Hermann Prey

11.07.1929 - 22.07.1998


Hermann Prey was born in Berlin and grew up in Nazi Germany. He was scheduled to be drafted when World War II ended. He studied voice at the Hochschule für Musik in Berlin and won the prize of the Frankfurt contest of the Hessischer Rundfunk in 1952.

He began to sing in song recitals and made his operatic debut the next year in Wiesbaden. He joined the Hamburger Staatsoper, where he sang until 1960. During his last years in Hamburg, he also made frequent guest appearances elsewhere, including the Salzburg Festival.

He sang frequently at the Metropolitan Opera between 1960 and 1970 and made his Bayreuth debut in 1965. Although he often sang Verdi early in his career, he later concentrated more on Mozart and Richard Strauss. Prey, a lyric baritone, was vocally well suited to portray Figaro.

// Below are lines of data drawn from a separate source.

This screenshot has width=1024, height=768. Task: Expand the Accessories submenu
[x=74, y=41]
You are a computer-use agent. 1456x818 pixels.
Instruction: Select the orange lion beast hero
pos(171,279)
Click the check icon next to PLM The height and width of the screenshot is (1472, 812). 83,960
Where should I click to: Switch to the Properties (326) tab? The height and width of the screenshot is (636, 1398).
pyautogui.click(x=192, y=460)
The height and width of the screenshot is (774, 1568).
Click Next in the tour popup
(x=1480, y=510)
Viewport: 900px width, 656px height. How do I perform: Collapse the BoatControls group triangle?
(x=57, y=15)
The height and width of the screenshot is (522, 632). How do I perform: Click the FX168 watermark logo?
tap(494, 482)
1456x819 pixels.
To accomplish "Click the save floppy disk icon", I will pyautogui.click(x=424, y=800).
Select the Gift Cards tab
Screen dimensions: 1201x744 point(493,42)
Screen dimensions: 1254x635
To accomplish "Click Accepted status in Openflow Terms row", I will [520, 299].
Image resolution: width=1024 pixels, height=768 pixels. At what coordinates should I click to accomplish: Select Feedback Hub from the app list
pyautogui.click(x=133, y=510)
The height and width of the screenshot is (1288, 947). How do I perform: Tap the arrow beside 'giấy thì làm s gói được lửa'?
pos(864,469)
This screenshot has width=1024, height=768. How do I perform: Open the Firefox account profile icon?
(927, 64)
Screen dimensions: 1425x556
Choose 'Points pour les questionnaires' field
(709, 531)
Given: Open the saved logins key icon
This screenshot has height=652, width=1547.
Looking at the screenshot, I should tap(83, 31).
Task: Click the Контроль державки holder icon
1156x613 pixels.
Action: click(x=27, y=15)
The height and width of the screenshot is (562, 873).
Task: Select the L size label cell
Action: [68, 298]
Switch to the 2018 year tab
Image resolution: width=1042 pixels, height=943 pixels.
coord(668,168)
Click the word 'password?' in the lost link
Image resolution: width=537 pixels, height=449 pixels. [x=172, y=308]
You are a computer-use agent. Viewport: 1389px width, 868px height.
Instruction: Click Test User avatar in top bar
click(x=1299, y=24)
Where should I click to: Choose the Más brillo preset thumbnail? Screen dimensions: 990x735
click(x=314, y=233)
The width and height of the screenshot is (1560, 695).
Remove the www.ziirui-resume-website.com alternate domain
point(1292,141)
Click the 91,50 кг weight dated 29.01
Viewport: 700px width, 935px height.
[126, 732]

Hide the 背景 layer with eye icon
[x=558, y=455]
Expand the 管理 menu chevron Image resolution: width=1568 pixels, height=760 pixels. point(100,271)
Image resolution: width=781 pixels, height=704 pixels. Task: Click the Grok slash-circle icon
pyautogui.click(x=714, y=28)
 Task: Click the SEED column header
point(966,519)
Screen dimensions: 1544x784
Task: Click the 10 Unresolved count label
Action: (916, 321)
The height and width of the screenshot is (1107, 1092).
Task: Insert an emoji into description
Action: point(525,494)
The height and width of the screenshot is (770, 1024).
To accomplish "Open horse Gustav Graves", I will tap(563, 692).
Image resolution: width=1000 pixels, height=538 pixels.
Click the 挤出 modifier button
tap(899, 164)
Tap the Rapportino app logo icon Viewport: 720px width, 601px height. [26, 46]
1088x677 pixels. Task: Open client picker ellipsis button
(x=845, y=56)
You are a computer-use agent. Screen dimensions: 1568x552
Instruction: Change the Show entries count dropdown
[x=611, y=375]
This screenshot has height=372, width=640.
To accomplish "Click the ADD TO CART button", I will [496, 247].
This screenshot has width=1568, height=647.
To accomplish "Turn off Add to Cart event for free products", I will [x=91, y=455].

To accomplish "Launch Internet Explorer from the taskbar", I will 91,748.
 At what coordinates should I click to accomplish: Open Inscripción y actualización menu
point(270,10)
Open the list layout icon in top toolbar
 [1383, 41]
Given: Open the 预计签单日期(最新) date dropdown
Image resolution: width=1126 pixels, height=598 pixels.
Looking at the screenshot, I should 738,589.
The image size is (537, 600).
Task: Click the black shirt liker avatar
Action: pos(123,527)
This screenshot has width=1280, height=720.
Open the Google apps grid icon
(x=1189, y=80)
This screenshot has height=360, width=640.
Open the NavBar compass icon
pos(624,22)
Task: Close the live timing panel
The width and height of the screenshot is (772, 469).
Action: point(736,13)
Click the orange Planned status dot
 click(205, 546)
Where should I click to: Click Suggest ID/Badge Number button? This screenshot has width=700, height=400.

He was at home with comic opera Italian-style, displaying scenic intelligence, liveliness and hilarity. His athletic agility and great comic acting made him an obvious choice for numerous productions of Mozart's and Rossini's operas in the 1970s. In 1972 he performed as Figaro in Jean-Pierre Ponnelle's television film of Rossini's Il Barbiere di Siviglia with Teresa Berganza as Rosina, Luigi Alva as Almaviva and conductor Claudio Abbado. He appears alongside Fritz Wunderlich in the live televised version of Il Barbiere di Siviglia in its German translation, Der Barbier von Sevilla. He also portrayed Figaro in 1976 in Ponnelle's film of Mozart's Le nozze di Figaro.

Prey also sang operetta and performed on German television, becoming extremely popular with television audiences.

He is best remembered for his recitals, his first American recital having been given in 1956. He was a gifted interpreter of Schubert, as well as other Lieder. He also appeared frequently in concert, particularly in the Bach Passions and Brahms' A German Requiem.

Prey's straightforward, clear tone - very different from the nuanced manner of his slightly older contemporary Dietrich Fischer-Dieskau - often suggested the baritonal equivalent of Fritz Wunderlich, with whom he sometimes made records. At his best he could soar into the tenor range without the smallest suggestion of vocal effort.

He recorded a multi-volume set for Phillips, tracing the history of the Lied from the Minnesänger to the twentieth century. In addition, he released numerous recordings of opera and song.

Starting in 1982, he taught at the Musikhochschule Hamburg, and he wrote an autobiography which was translated as First Night Fever (ISBN 0-7145-3998-8).

In 1988, he directed a production of The Marriage of Figaro in Salzburg. His son Florian is also a baritone.

He died in Krailling, Bavaria.

For a number of years in the late 1970s and early 1980s, before his withdrawal from public performances, the American baritone, Michael Maglaras, was considered Prey's natural heir.

For many years, Michael Endres was the pianist to Hermann Prey.